Geithner isn’t Rubin

Edward Helmore, of the (London) Observer, provides this weekend the neatest distillation of the "Geithner is Rubin" meme that I’ve yet seen:

For Obama, the selection of Rubin acolytes suggests vulnerability. Yet defenders of the Rubinistas say it is not policy that binds them but their braininess.

But for Obama, who promised ‘change you can believe in’, the selection of Rubin protégés – what one critic called the ‘essence of the Washington-New York finance axis of power’ – has raised eyebrows.

Wow. In the space of three sentences, we’ve got "acolytes", "Rubinistas", "protégés", and a quote from Ben Stein!

In what way is Geithner meant to be a protégé of Rubin? Here’s his official bio:

Mr. Geithner joined the Department of Treasury in 1988 and worked in three administrations for five Secretaries of the Treasury in a variety of positions.

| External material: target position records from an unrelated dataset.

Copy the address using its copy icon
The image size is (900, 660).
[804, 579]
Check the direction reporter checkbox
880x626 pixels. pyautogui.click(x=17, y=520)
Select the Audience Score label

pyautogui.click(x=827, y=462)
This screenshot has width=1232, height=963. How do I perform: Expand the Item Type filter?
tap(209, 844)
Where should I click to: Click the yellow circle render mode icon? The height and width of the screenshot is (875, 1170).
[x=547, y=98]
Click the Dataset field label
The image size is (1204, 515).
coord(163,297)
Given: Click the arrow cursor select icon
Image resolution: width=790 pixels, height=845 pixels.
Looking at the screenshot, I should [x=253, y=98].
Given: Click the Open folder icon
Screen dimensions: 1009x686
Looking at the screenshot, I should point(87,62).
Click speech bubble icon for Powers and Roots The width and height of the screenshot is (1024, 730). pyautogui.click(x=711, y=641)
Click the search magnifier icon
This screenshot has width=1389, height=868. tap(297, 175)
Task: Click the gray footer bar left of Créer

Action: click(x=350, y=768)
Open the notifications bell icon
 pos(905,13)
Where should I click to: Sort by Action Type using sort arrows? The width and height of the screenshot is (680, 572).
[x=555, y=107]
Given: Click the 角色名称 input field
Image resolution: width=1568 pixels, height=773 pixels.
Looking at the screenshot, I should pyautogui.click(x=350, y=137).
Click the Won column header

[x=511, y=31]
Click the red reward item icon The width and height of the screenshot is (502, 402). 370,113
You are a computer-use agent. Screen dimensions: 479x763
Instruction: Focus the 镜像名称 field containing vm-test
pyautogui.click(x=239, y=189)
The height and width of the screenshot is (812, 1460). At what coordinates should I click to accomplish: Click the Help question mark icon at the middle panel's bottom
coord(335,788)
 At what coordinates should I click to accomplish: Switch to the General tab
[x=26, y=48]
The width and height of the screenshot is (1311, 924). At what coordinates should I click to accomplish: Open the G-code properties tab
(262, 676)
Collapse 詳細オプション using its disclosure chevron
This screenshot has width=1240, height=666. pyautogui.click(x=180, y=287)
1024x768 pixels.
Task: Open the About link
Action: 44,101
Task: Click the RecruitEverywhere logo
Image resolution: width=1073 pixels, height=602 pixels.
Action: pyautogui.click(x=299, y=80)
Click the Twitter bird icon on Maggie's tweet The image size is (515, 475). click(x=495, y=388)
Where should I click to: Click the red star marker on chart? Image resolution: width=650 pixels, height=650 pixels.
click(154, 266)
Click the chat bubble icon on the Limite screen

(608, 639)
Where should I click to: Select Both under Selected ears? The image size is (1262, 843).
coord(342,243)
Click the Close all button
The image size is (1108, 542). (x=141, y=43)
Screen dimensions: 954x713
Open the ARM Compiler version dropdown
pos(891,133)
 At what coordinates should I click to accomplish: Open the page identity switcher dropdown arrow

Yes, Rubin was one of those five Secretaries. But if I recall correctly, Summers always stood between Geithner and Rubin on the Treasury org chart. Rubin and Summers were fully-fledged members of the Committee to Save the World; Geithner was one of the key people charged with implementing their plans. I don’t see how that makes him a Rubin protégé.

After all, when Geithner left Treasury and moved to the IMF, he immediately started defending, in a most forthright manner, the sovereign-bankruptcy proposals of his new boss, Anne Krueger — proposals which Treasury was always lukewarm about, at best. Does that make him a Krueger protégé too? Or does that just make him a good public servant who does what his bosses ask of him?

It’s even more ridiculous to think of Summers as a Rubin acolyte — when Summers arrived at Treasury, he was already an academic superstar with a John Bates Clark medal to his name — and he’d been chief economist of the World Bank.

I think what we’re seeing here is the last vestigial impulses of the days when Rubin was considered some kind of god among men: after all, if anybody ever walks in the same circles as such a divine being, surely he must be a protégé. And when the divine being is revealed to have feet of clay, the hit to his reputation redounds even unto his acolytes.

Sometimes, the protégé label is fair: think Paulson-Kashkari, or Rand-Greenspan. But I think it’s a bit of a stretch to say that just because Rubin has screwed up at Citigroup, one should think less as a result of Summers or Geithner or Orszag.